PASSAGE GIVEN:
----

Monday, February 09, 2009

the beauty of rejection

there's a funny way people can be when it comes to dismissing certain things.

Take my job for example. Today was NYL's "call-a-thon." All that really means is that we would go about our regular activities today with a specific focus on being on the phone to make more appointments. Only problem with me is that I've exhausted most of my friends who are actually willing to sit down with me. The other ones just say "we already have that covered" and don't even give me a chance to simply explain to them what it is that I'm doing in the first place. I mean c'mon. I'm not forcing a scorpion down anyone's throat; I simply ask for 20 mins and feedback at the end. Hasn't my friendship with [x] merited at least that? I suppose not.

So, this leads us to what I spent a considerable amount of time doing today--cold calling. I liken to compare cold calling to taking a shower in ice. Sure...you are technically more hygienic as a result but it's the most miserable process ever. So, more than 100 dials later, I still didn't make any appointments. Needless to say, "no" was the operative word of today. (as an aside, two of the people that I called passed away 2 years ago so that technically was a no--'twas just extremely awkward).

Then, to kind of put the cherry on top, my would be date for a particular wedding at the end of the month just informed me that they would not be able to join me in celebration. Now I normally wouldn't be bothered by this sort of thing (after all there was no obligatory contract signed or anything), but the timing of this response was just awful. I asked her well over 2 months ago if they would go ahead and put it on their calendar. The response was a tentative one, "ok I'll think about it but I have to see because I never know what will come up in my schedule." Fair enough.

----

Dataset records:
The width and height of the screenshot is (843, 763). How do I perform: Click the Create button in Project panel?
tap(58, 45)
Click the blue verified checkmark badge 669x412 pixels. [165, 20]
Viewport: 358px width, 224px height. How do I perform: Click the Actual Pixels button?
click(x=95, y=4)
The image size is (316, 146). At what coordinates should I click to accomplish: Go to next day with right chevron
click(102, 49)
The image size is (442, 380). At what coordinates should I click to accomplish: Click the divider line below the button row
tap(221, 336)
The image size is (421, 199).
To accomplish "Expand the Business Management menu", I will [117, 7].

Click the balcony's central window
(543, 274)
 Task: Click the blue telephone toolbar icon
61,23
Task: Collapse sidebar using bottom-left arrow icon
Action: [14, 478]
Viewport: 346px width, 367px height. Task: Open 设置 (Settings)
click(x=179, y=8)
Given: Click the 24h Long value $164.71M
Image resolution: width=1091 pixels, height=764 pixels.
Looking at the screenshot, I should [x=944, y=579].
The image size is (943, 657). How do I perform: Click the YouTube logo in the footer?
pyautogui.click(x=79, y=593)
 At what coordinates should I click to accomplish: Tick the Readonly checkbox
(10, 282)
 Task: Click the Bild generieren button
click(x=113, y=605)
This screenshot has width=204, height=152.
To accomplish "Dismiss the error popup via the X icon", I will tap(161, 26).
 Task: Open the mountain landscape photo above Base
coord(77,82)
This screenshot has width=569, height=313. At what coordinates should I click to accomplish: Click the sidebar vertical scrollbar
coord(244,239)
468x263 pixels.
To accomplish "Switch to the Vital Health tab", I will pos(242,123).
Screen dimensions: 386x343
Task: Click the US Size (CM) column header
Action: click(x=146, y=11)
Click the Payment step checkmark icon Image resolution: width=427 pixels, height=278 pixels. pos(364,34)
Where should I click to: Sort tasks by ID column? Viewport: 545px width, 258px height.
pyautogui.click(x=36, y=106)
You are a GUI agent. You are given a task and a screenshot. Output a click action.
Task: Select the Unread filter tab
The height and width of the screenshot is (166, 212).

----

WHAT TO DO:
Pick up the blog post about rejection and keep writing it from the point where it ends. This data has no connection to the blog post about rejection.

THE RESPONSE:
January finally rolls around and still no answer. February rolls in and urgency starts to set in. I finally remind her wednesday.

"I'll let you know by Sunday."
"With respect, is there any way you can be for sure? Because my friend is making name tags and she wants to know who my +1 will be."
"I'll just have to see. I don't know yet."

Fittingly, tonight my friend calls to see if there had been a response with my indecisive prospect. I call said prospect.

"Oh I don't think I can go because I have to work."
"Well is there any way you can work half a day? Or can someone cover?"
"No because we opened up our new store and no one will be there to cover for me."
"...ok."


Now, this is particularly irritating, not because she said no to me, but because of the timing with which it was executed. I honestly couldn't care less that she said no, but at least have the courtesy to give me (and my friend for that matter) the time to make amends in lieu of the lack of commitment. It's not like she didn't know about it. I gave her 3 blasted months to plan ahead. If she knew that there was no way she could get out of work, perhaps that's something that would've been useful several weeks ago before the new shop was opened? It's just annoying. Why can't people be, at the very least, courteous?





then there are those rides home by yourself. Those quirky little God moments where He intervenes and casts light on one's own faults. And, although, in both of these instances I've clearly been treated with less respect than I deserve, it doesn't give me any right to complain about anything. In fact, I have no grounds to even begin contemplating how unfair the situation is. Rather, how profound would it be if I just embraced the whole thing just grateful for the opportunities?

Instead of complaining about how many people won't set appointments with me, just being grateful that I have a job (especially in light of the ever increasing layoffs).
Instead of complaining about how stupid someone acted in terms of their poor handling of an invitation, being joyful of the fact that I'm able to celebrate the union of a dear friend?


Perspective changes everything.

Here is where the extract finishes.